Das Hauptproblem dieser Idee ist jedoch ihre Überprüfbarkeit: Wie lässt sich beweisen, dass die Theorie der Multiversen tatsächlich stimmt? Es ist prinzipiell ausgeschlossen, einen Blick auf die anderen Universen zu werfen. Aber kann eine solchermaßen nicht überprüfbare Theorie noch Wissenschaft genannt werden? Oder nähert sich die Physik der Esoterik, in der vieles behauptet wird, aber nichts beweisbar ist?

Die Grenzen des Möglichen mussten im Jahr 2001 auch die Experimentatoren am Cern erkennen. Unter der Leitung des damaligen Generaldirektors erlitt das riesige Teilchenlabor nahezu einen Bankrott. Von den Mitgliedsstaaten wurde eine massive Aufstockung des Budgets verlangt, doch einige Beitragszahler verweigerten sie, unter anderem Deutschland.
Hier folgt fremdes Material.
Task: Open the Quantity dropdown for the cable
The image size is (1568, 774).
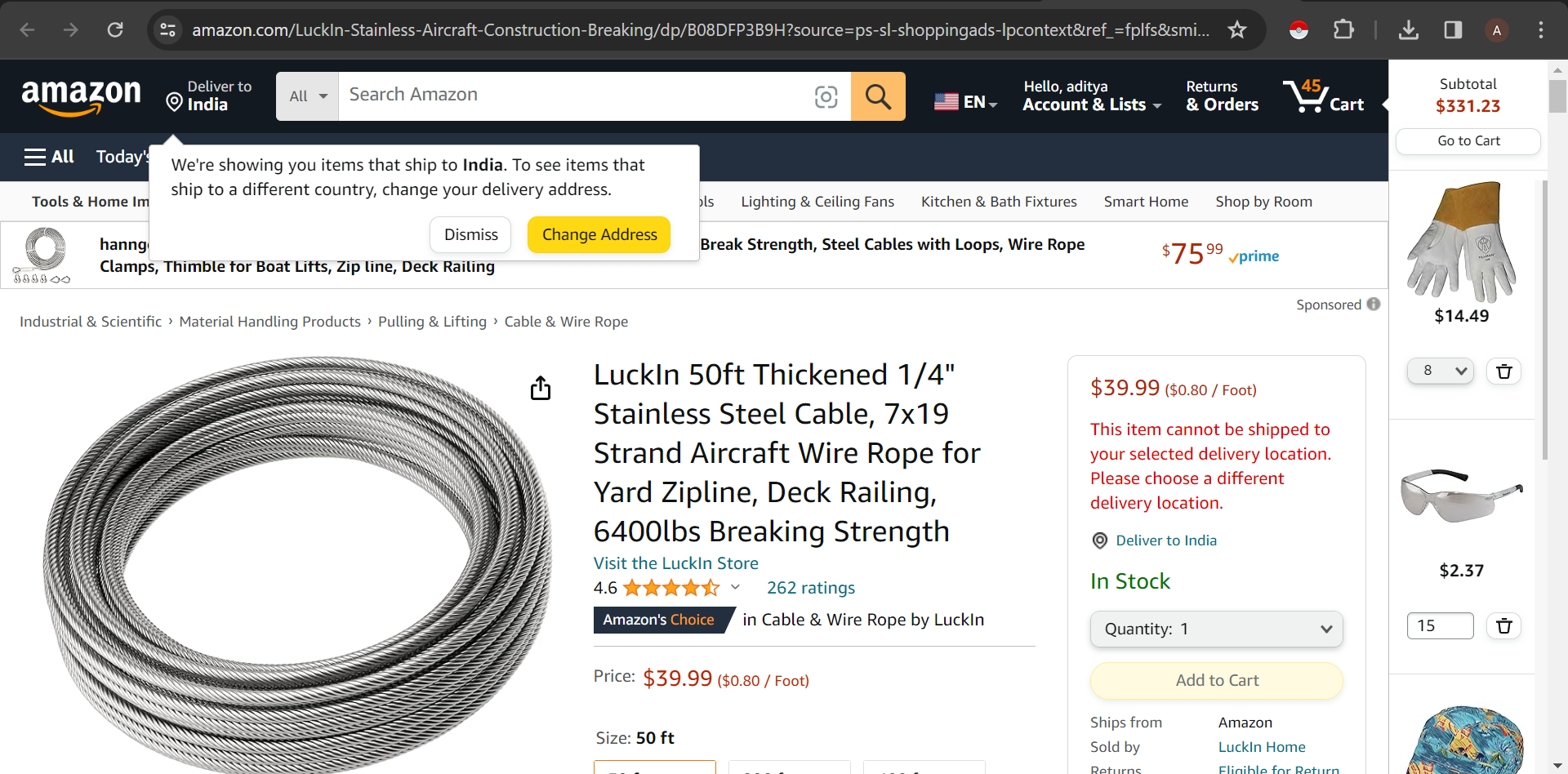Action: tap(1216, 629)
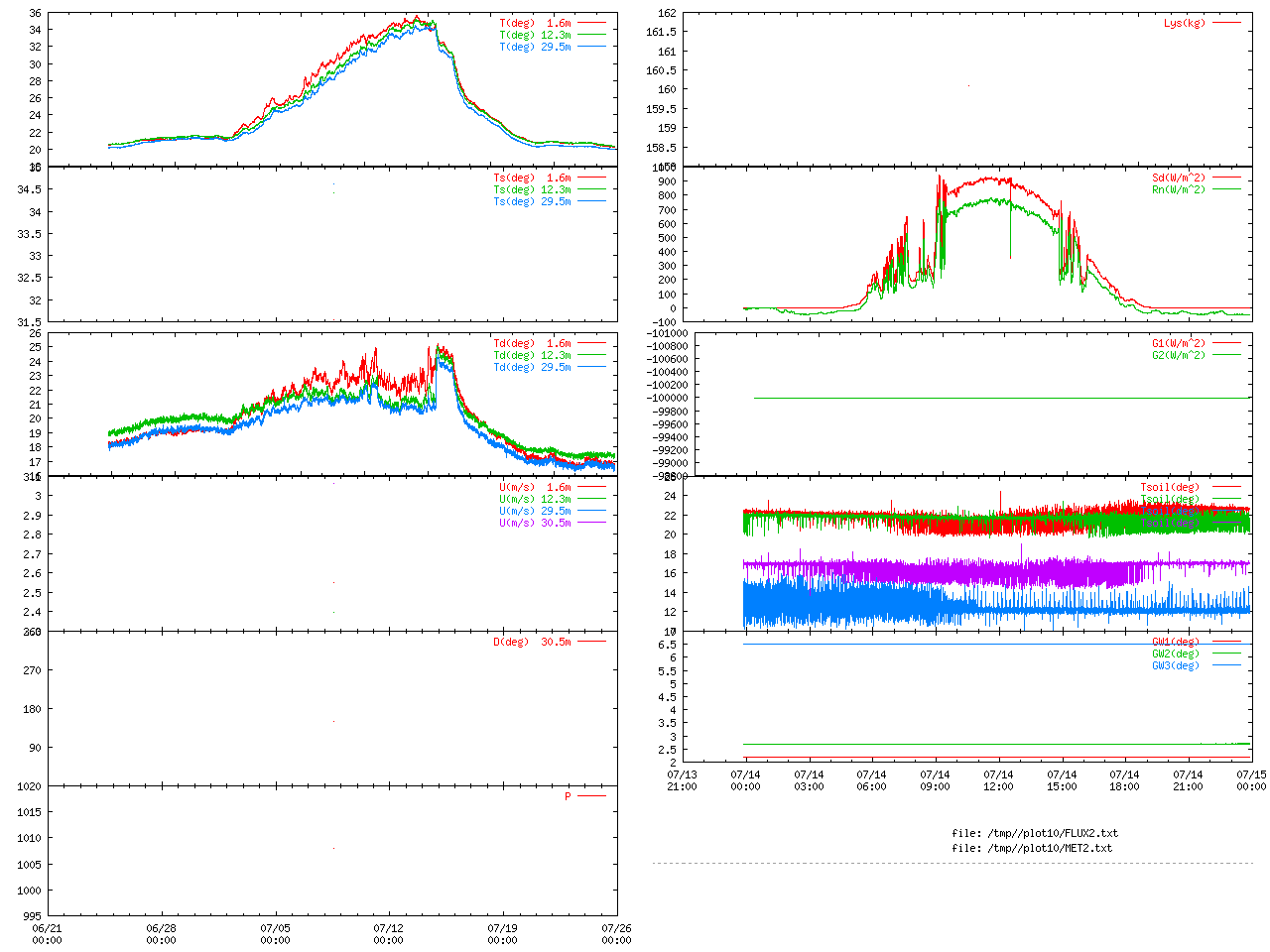Click the red T(deg) 1.6m legend line
Screen dimensions: 1270x952
tap(591, 23)
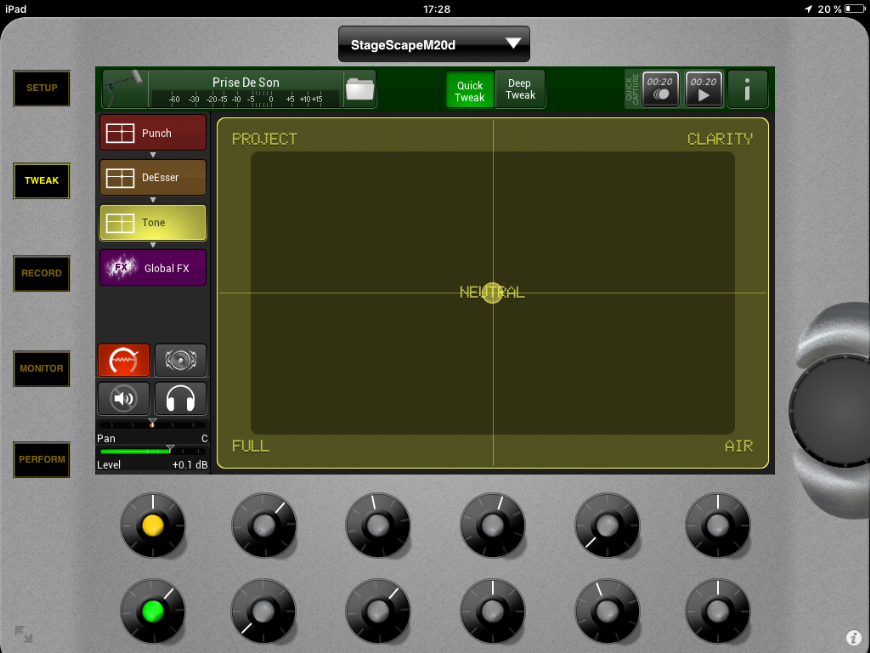Switch to the Quick Tweak tab
The height and width of the screenshot is (653, 870).
469,90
"Ein Gang durch die Wüste"

Kurz darauf wurde der französische Physiker Robert Aymar an die Spitze des Forschungszentrums gestellt. Der hatte zwar keine Erfahrung mit Multiversen, wohl aber mit multinationalen Forschungsprojekten: Als durchsetzungsstarker Forschungsmanager hatte er zuvor den Internationalen Fusionsreaktor ITER koordiniert.

Aymar verschlankte sofort die Cern-Führung und konzentrierte fast sämtliche Ressourcen auf den Bau des Mega-Beschleunigers LHC. "Ein Gang durch die Wüste", nennt der Leiter der Theorie-Abteilung am Cern, Luis Alvarez-Gaume, den Kraftakt.
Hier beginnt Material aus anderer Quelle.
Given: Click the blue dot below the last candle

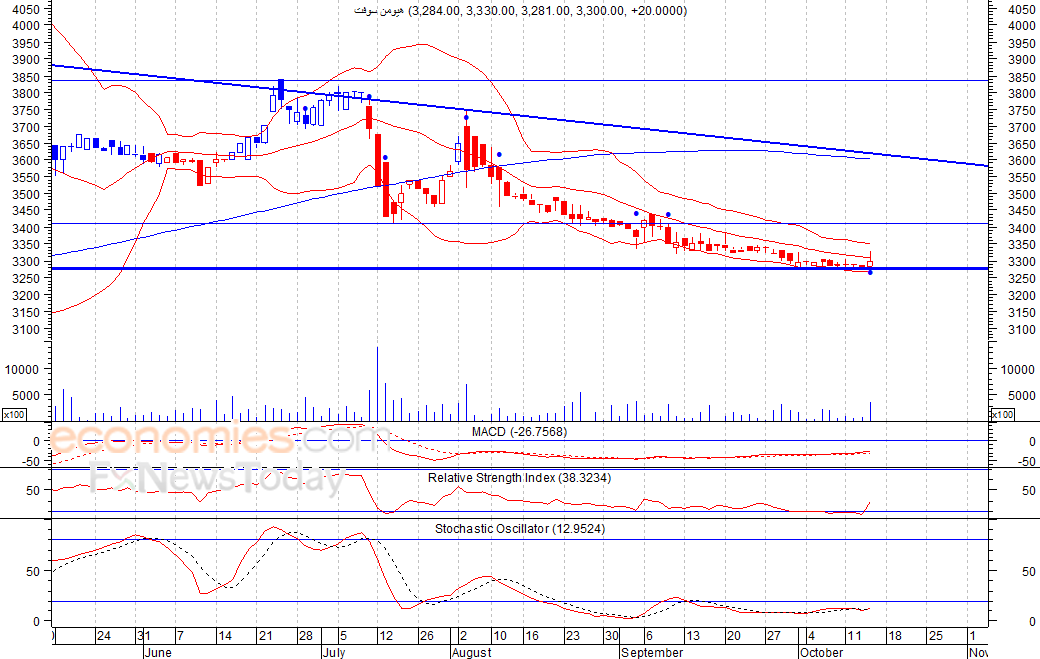Looking at the screenshot, I should pos(870,272).
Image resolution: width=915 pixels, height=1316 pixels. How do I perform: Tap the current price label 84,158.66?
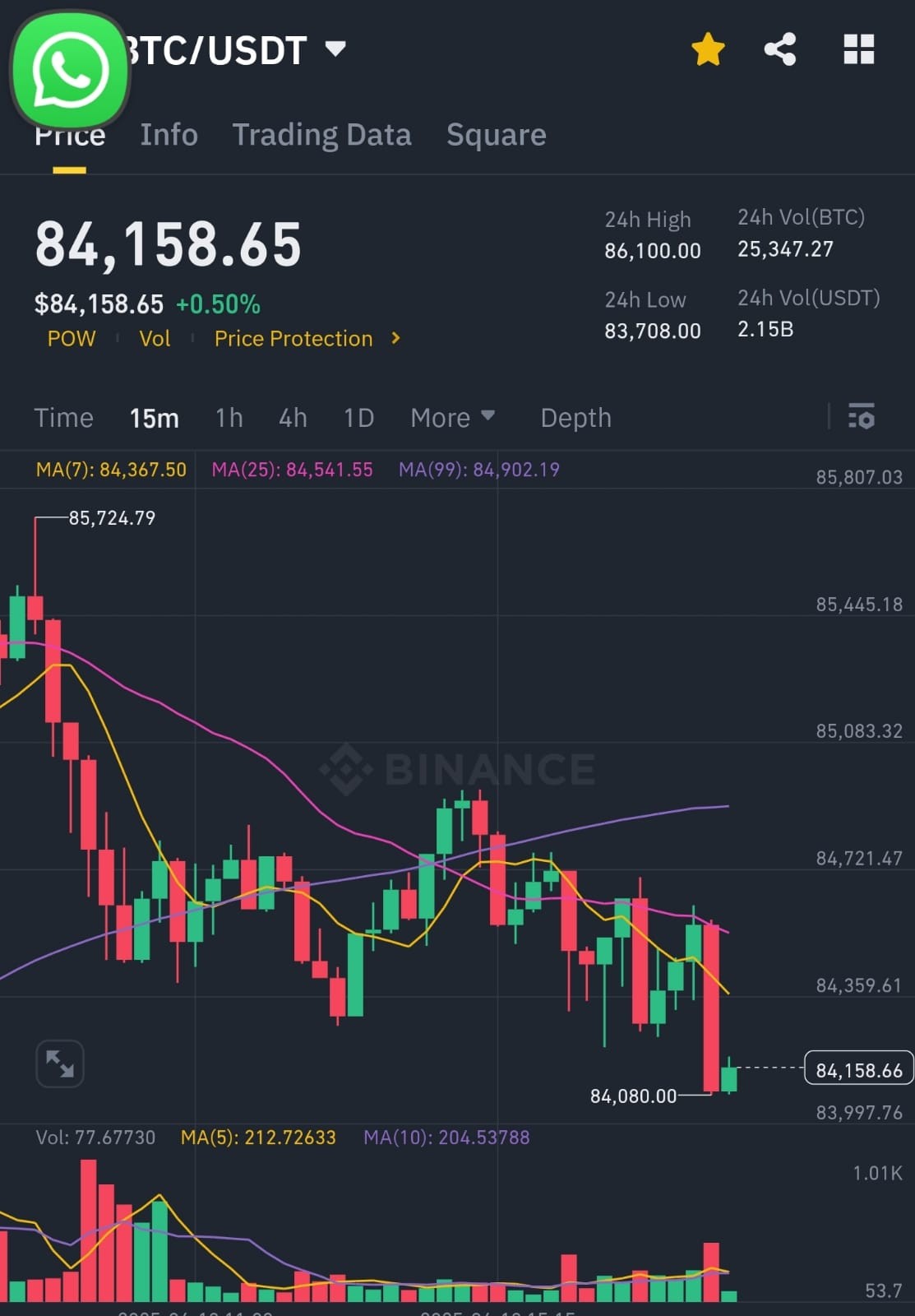[858, 1069]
Doch in einem Jahr sollen aus den unterirdischen Experimentierhallen des Cern wieder Daten fließen. Spätestens dann werden die Physiker wieder mit konkreter Nahrung gefüttert.

Bis dahin werden die Detektoren unter den wachsamen Augen von Männern wie Bernard Lebègue fertiggestellt. Wenn Lebègue die Finger kreuzt und stolz erklärt, man habe bisher "zero accident" gehabt, also keinen Unfall, dann kommen keine Zweifel auf, dass er daran auch weiterhin festhalten will.